Hu Lu, Lingler Jennifer H, Sereika Susan M, Burke Lora E, Malchano Donna Kaltenbaugh, DeVito Dabbs Annette, Dew Mary Amanda
New York University School of Medicine, Center for Healthful Behavior Change, United States.
University of Pittsburgh School of Nursing, Department of Health and Community Systems, United States.
Heart Lung. 2017 May-Jun;46(3):178-186. doi: 10.1016/j.hrtlng.2017.01.006. Epub 2017 Feb 8.
This study reports on the first systematic review focused on lung transplant recipients (LTRs) and provides evidence regarding 1) prevalence of nonadherence to the post-transplant medical regimen; 2) risk factors for nonadherence; 3) impact of adherence-promoting interventions; and 4) transplant-related clinical outcomes of nonadherence in LTRs. Following the PRISMA guidelines, a literature search of 5 databases was conducted, yielding 30 relevant articles. Findings suggested that nonadherence rates varied greatly across regimen components and were not consistently associated with any single risk factor.
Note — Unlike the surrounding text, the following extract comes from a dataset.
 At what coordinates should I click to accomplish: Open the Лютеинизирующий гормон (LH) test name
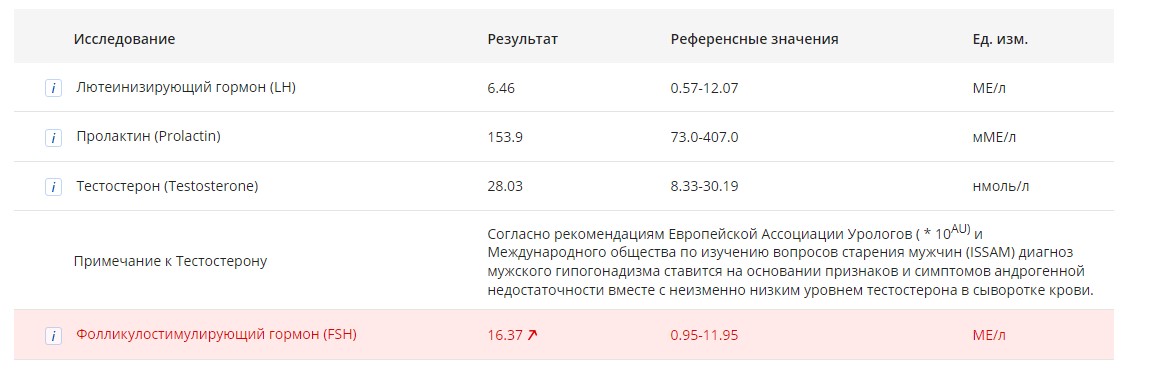[x=186, y=88]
Effect sizes in terms of correlation coefficients for adherence-promoting interventions ranged from .05 to .45. Mortality rates did not significantly differ by adherence levels. Major limitations across studies were weak methodologies for measuring nonadherence and small sample sizes. This review underscores the need for more rigorous and extensive studies of risk factors and clinical outcomes of nonadherence and for large-scaled theory-based trials to examine adherence-promoting interventions in LTRs.
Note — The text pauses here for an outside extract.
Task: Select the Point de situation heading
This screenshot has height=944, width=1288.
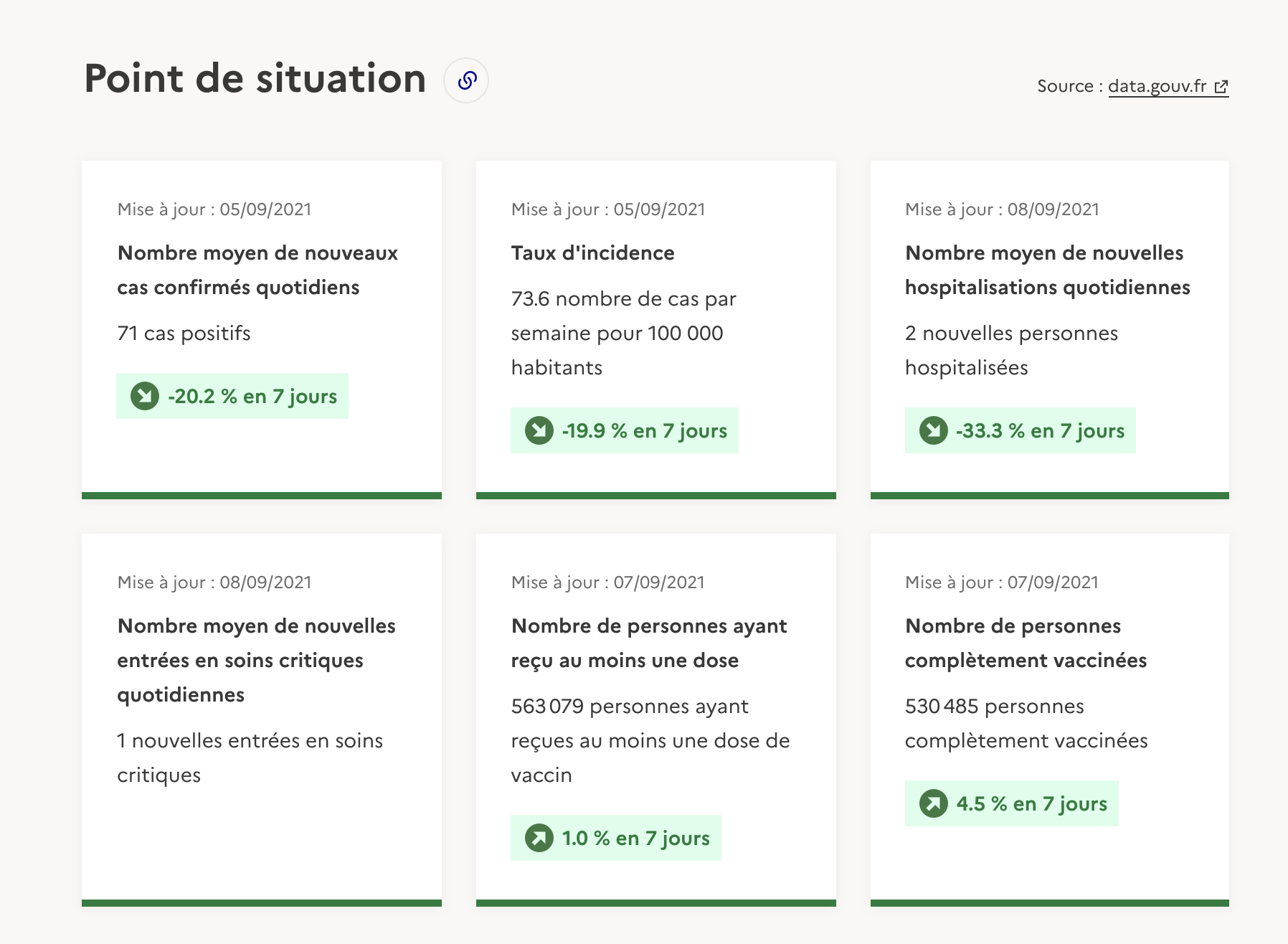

本研究报告了首个聚焦于肺移植受者(LTRs)的系统评价,并提供了以下方面的证据:1)移植后医疗方案不依从的发生率;2)不依从的风险因素;3)促进依从性干预措施的影响;4)LTRs中不依从与移植相关的临床结局。按照PRISMA指南,对5个数据库进行了文献检索,共获得30篇相关文章。研究结果表明,不同方案组成部分的不依从率差异很大,且与任何单一风险因素均无一致关联。促进依从性干预措施的相关系数效应大小在0.05至0.45之间。死亡率在依从水平上无显著差异。各研究的主要局限性在于测量不依从的方法薄弱且样本量小。本综述强调需要对不依从的风险因素和临床结局进行更严格、广泛的研究,并开展大规模基于理论的试验,以检验促进LTRs依从性的干预措施。